Curator's Note
I work at Binghamton University, and my peregrinations often bring me through the hallway where Ernie Gehr shot Serene Velocity (1970). My passage through that passage always prompts a shiver, and occasionally a question of whether I am even moving at all. But also a sadness.
Speaking of Gehr’s History (1970)—but equally applicable to Serene Velocity—Tom Gunning writes, “An almost ascetic paring down of means can yield a nearly infinite return in perceptual riches.” My students do not always appreciate what Gehr’s camera conjures out of a bleak corridor—but at least they have the opportunity, due my department’s possession of a worn but serviceable 16mm print. Each time I screen it I become more aware of its finitude and fragility, in contrast to its evocation of timelessness and placelessness; and I wonder when this singular film—and its perceptual riches—will be unavailable to me, to students, to the future.
Serene Velocity and Michael Snow’s Wavelength (1967) both have been recently restored, and so seem relatively secure. But amid the celebratory tone that accompanies much digital cinephilia—triumphal assertions of the democratization of cinematic culture, despite the stranglehold that Netflix, Apple and a few others maintain over distribution and selection in the digital domain—it needs to be said that Serene Velocity and Wavelength will never stream to your phone, for aesthetic and economic reasons. Although Serene Velocity is available on YouTube, it’s not even a poor substitute—it’s a parody, evacuating the sense in which this film is, finally, about film. Hilariously, Tony McCall’s Line Describing a Cone (1973) is also on YouTube, its monolithic sculptural volume squashed like a bug.
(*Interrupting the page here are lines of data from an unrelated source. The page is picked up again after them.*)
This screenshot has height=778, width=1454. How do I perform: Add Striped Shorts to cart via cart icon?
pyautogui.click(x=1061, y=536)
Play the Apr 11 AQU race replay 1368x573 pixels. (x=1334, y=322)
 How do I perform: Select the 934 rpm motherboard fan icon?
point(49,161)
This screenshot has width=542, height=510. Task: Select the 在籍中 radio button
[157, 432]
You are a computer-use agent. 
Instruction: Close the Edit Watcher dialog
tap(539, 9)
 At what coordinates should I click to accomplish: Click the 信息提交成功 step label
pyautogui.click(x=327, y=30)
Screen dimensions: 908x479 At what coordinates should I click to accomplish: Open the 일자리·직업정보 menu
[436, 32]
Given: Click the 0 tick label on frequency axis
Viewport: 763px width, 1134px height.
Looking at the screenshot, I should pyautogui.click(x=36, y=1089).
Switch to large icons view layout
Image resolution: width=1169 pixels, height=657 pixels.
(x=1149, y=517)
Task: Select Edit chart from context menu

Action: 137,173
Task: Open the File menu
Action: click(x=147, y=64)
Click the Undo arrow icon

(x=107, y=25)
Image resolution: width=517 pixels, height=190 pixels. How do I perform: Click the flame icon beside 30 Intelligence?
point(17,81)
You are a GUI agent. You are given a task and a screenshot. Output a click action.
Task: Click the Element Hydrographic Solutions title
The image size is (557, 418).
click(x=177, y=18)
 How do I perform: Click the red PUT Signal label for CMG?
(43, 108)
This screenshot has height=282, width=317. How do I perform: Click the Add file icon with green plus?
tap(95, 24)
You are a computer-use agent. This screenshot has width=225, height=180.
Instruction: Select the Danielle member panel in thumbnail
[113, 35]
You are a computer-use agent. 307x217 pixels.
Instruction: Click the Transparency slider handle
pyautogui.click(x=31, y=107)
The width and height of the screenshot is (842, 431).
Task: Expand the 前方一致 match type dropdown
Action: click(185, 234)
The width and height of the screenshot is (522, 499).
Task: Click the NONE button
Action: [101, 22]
These are emphatically medium-specific works, and Snow for one has rejected outright the transposition of his films to digital formats. And if these canonical films have merited restorations, there remain hundreds of equally vital films that have gone without—not even to speak of digitization, which might be welcomed in many cases—because the money and the potential for profit, however construed, are not there.
Digital cinephilia celebrates how film travels across immaterial networks, but Serene Velocity, Wavelength and so very many more are not going anywhere, left behind because of their intransigent and intrinsic status as films. Whatever the benefits of the digital, whatever pleasure accessibility brings, my own affect in response to digital distribution and access is a sadness for what will be lost.
Comments
A challenge to digital cinema?
Thank you for the insightful post, Brian. I share your sadness about the dismal prospects for distribution and access regarding "untranslatable" films like Serene Velocity. It makes me fantasize about a future in which this kind of film is in fact digitized properly, with all due attention to the specific qualities that the 16mm apparatus demands (I'm picturing software and hardware designed specially to simulate the mechanical action of camera/projector/filmstrip as closely as possible, rather than altering/eviscerating the film to fit the commercial standards). Sadness aside, I would frame this as a great challenge for digital media technologies in general: Serene Velocity is one film (among many others) that demands just the right kind of attention to inspire innovations that could be advantageous for the goals of digital film preservation in general, if not digital film production as well. What your post highlights, of course, is how hard it is to imagine the necessary resources ever being channeled toward films that are neither easy to digest nor easy to digitize.
Restrained Viewing
Brian, I think Serene Velocity is a particularly interesting choice largely for the reason that prompts you to write it: place. Along with issues of selection and distribution, film and aesthetics, there is another texture that film demands: the restraint of sitting and watching the moving images in a designated space. One of the questions concerning cinephilia in the digital age is the opportunity to watch on-the-go because our computers and phones liberate us from the restraint of sitting and watching. This is also to say, we dictate the terms to the images, often ignoring any sense of how watching them in a dark, quiet theater might change our viewing experience. This is less a concern for mainstream movies, perhaps, because they dominate theater space generally and are less sensitive to the place in which they are viewed. This also suggests to me, though, how right Rene is concerning the difficulty to digest such a text. With such an emphasis on making viewing easier, quicker, less cumbersome it seems equally right to suggest that the new ethic of easy also has taken something away from films like this simply by making them available away from a theater space in the first place.